Typically, the other fathers at the fair seemed to enjoy themselves as much as their kids, chucking baseballs at steel milk bottles, eating sno-cones, or allowing some drunk to guess their weight. Merv didn’t engage in things like that. To him, this was weak, silly behavior. Any adult male trying to squirt water into the mouth of a plastic clown deserved no respect and would surely suffer the wrath of a vicious world that preyed on fools.

He stalked the grounds two steps behind me like the Secret Service, keeping a sharp eye out for any sort of trouble that might enter my space, be it human, mechanical or otherworldly. There was very little talk. When I wanted to play a game, he’d nod and pay the guy running the booth, shooting him “the look” that delivered a simple message: The kid wins. To be on the business end of Merv’s glare was to get an instant education in the art of compliance. Soon I’d be walking off with an enormous rash-inducing stuffed monkey that journeyed to Harrisburg all the way from the Martian shores from Hong Kong. Not bad for popping one out of six balloons.
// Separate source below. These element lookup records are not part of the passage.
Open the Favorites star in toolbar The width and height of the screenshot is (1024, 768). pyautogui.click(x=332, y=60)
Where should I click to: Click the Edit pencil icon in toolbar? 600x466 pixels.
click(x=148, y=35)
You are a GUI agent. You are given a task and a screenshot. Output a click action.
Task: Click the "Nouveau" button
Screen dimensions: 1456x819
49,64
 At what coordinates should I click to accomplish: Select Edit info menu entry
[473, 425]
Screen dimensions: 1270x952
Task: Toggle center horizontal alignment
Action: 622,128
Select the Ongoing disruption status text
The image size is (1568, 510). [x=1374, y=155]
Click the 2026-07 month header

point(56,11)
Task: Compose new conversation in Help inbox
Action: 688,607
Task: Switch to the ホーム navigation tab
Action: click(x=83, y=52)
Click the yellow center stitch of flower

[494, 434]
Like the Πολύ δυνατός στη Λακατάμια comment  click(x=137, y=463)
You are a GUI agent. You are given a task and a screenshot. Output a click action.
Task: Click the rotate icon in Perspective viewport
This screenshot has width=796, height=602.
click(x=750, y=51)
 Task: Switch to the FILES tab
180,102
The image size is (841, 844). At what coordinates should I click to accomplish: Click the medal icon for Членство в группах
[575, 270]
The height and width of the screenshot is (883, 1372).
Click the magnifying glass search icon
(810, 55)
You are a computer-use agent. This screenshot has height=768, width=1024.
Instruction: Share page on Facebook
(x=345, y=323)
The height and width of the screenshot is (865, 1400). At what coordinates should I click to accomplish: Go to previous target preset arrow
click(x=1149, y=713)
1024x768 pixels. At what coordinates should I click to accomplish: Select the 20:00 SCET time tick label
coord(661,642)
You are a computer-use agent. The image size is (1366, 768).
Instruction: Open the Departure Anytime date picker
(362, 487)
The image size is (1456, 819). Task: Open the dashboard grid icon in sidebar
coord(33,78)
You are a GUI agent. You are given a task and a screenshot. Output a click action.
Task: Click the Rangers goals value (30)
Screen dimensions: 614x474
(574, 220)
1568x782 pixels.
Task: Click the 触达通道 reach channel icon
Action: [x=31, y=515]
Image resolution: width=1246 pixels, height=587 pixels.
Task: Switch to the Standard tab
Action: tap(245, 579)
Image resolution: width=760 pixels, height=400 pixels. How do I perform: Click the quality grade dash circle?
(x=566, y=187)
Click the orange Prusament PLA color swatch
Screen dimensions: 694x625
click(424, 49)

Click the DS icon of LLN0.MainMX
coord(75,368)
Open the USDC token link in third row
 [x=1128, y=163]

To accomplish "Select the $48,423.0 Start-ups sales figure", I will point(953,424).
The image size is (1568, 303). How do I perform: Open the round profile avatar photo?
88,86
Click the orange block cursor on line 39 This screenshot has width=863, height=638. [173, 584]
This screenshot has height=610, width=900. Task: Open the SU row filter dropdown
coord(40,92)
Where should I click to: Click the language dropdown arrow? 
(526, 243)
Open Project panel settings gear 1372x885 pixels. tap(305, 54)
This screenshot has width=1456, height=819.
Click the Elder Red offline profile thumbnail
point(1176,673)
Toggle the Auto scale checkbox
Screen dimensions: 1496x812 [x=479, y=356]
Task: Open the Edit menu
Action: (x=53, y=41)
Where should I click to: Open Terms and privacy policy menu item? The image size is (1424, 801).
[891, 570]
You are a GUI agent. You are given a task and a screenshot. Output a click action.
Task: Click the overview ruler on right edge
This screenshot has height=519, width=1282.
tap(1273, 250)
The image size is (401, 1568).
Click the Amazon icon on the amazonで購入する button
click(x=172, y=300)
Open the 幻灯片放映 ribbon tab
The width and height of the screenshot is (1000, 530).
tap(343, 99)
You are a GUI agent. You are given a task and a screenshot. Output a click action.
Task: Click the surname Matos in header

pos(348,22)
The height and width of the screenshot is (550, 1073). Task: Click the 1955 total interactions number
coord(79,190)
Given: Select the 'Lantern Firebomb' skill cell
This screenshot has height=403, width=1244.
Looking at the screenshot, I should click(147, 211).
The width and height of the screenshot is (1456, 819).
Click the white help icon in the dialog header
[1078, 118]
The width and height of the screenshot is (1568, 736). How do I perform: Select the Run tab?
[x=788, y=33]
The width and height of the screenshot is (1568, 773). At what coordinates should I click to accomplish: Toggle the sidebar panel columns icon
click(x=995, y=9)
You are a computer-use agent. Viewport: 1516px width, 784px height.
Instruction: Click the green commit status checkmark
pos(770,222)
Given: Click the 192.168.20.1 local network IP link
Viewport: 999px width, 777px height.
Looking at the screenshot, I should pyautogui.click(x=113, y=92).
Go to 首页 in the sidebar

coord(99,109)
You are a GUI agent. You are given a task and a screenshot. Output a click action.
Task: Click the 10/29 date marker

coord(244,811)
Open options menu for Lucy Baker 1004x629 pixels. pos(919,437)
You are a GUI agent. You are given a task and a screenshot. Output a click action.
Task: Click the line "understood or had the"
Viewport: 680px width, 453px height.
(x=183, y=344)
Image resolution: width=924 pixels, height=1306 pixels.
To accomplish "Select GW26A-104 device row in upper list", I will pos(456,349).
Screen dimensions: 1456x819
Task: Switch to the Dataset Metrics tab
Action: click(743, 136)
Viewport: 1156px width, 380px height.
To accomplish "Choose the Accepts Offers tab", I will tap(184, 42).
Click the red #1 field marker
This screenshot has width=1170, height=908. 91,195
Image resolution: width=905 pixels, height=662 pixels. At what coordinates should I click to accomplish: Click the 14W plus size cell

The severe, solemn fun continued: select rides that Merv deemed would not shear my head off, and more games of chance where the concept of chance had been eliminated. I was riding the lone black horse on the carousel (a wish predictably granted after hushed words were exchanged between my dad and the attendant) when I heard the strange thumps. They seemed to come from another part of the world and threw off the rhythm of the calliope. Even old Blackie looked spooked. My father’s face whirled past me at erratic intervals as the last blur of sunlight vanished somewhere beyond Sixth Street.

By the time I exited the ride the thumping had ceased and Merv told me it was getting late. For a split second, a request for “ten more minutes” crossed my mind, but I knew not to negotiate with him. Maybe he noticed a fleeting twitch in my eyebrows.

“Okay, what else?” he exhaled with a gust of cigarette smoke.

I led him toward a glowing rocket I saw in the distance as the mysterious noise returned. It was louder now; slow, deliberate, full of intent — more of a pound than a thud. I tried to follow it, grabbing my father’s hand, but it died off abruptly. We neared the rocket — which was just a tall, rocket-shaped hut that housed a small balding lady selling vaguely rocket-shaped Fudgsicles and other snacks unrelated to outer space. Soon she was offering me options for my sundae. Peanuts? Chocolate syrup? Marshmallow? Did we want one spoon or two? Merv had little patience for this sort of thing.

“Have you ever heard of the atomic bomb?” he inquired of the confused woman. “Well, the people who made it didn’t ask as many questions as you do.” The transaction was completed in silence.

I had almost finished my ice cream when it exploded again, so sharp and brazen I could feel it through my sneakers. I saw my father’s shoulders jump — he hated being surprised by loud noises. That’s when I knew it was real.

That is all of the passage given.